French socialite (1809–1875)

Hortense Cornu (8 April 1809 – 16 May 1875) was a French socialite, salonnière, writer, and translator who played a significant role in the culture and politics of the French Second Empire. The goddaughter and foster-sister of Napoléon III, their lifelong relationship was his "closest and most lasting friendship with a woman." As an avowed Republican, she clashed with the Emperor over his authoritarianism and was estranged from him for a period of time after his 1851 coup d'état, but in the end "no political differences were allowed to mar their friendship, which was deep and true..." She advocated various French archaeological expeditions and, amongst other contributions, was involved in founding the National Archaeological Museum, France.

==Early life==
Albine Hortense Lacroix was born in Paris, the daughter of Marie Désirée Savreux and Martin Lacroix.

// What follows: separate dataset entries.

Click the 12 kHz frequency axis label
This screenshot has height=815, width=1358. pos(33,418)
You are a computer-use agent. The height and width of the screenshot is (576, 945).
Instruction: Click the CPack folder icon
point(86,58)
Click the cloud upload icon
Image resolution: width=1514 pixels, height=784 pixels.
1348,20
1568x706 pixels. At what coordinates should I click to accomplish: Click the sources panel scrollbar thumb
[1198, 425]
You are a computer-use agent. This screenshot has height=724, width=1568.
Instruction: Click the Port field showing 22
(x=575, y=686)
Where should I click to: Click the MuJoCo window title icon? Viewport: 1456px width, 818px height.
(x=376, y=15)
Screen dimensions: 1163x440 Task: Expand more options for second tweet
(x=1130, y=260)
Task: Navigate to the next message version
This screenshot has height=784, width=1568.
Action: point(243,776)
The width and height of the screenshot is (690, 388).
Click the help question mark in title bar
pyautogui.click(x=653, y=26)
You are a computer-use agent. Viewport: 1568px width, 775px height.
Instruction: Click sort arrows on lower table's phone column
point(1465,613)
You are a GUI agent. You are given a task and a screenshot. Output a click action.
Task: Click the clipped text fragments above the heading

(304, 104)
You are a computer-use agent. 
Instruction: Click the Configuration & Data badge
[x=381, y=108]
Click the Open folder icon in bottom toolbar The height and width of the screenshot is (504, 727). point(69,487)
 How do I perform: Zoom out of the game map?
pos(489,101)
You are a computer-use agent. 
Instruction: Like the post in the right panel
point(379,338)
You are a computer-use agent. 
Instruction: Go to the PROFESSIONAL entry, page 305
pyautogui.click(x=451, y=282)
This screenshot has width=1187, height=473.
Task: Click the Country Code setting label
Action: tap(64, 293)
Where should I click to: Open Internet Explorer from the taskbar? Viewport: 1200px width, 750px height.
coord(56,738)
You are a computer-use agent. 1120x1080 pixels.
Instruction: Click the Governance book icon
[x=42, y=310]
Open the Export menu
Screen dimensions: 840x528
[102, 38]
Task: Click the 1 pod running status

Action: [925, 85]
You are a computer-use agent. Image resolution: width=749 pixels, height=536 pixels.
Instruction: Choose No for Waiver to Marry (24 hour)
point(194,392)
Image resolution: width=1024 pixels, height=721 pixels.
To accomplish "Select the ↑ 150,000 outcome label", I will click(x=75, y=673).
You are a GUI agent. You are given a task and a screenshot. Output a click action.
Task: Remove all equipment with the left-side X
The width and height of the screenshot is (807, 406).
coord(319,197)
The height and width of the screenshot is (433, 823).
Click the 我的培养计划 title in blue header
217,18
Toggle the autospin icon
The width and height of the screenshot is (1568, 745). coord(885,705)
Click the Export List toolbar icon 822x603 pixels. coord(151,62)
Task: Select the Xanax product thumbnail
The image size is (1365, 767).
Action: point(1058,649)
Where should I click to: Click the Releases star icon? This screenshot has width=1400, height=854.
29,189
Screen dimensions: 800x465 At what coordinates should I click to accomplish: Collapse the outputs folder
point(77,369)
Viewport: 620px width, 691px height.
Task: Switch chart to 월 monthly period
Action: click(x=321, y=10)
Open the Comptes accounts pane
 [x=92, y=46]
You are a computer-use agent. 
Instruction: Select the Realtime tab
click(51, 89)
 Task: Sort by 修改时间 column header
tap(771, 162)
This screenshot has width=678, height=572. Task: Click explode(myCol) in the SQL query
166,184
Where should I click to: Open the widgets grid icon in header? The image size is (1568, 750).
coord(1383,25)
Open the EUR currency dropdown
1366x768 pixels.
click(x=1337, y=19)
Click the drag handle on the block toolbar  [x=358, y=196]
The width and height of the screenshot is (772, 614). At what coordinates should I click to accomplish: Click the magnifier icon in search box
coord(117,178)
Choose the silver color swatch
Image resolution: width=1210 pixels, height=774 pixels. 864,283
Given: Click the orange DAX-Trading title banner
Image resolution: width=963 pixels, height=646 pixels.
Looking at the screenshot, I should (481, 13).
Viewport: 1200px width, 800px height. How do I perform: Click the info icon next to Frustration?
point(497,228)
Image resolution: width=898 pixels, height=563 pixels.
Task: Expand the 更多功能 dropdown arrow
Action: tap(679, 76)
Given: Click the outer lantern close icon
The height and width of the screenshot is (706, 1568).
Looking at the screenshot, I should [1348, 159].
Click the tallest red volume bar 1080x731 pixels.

Marie was a lady-in-waiting to Hortense de Beauharnais, and Martin was the Maître d'hôtel of the household. Her brother was the architect Eugène Lacroix. The elder Hortense and her infant son Louis-Napoléon, only one year older than Hortense Lacroix, were chosen as her godparents. The two children were raised together as foster-siblings and shared an education until Hortense was 14.

In 1834, Hortense married the painter Sébastien Cornu.

==Relationship with Napoleon III==
Before his rise to power, Cornu served as research assistant and advisor to Louis Napoléon during his imprisonment at Ham. She brought him the necessary books for his writing, including works on the working class in France. Blanchard Jerrold wrote that "He sought her opinion and deferred very often to her judgment. The warmth with which he thanked her again and again for her zeal and her intelligent execution of his literary and scientific commissions, the delicacy with which he endeavoured repeatedly, but always in vain, to compel her acceptance of some of the pecuniary results of his writings, testify at once to the high value and thorough unselfishness of her work."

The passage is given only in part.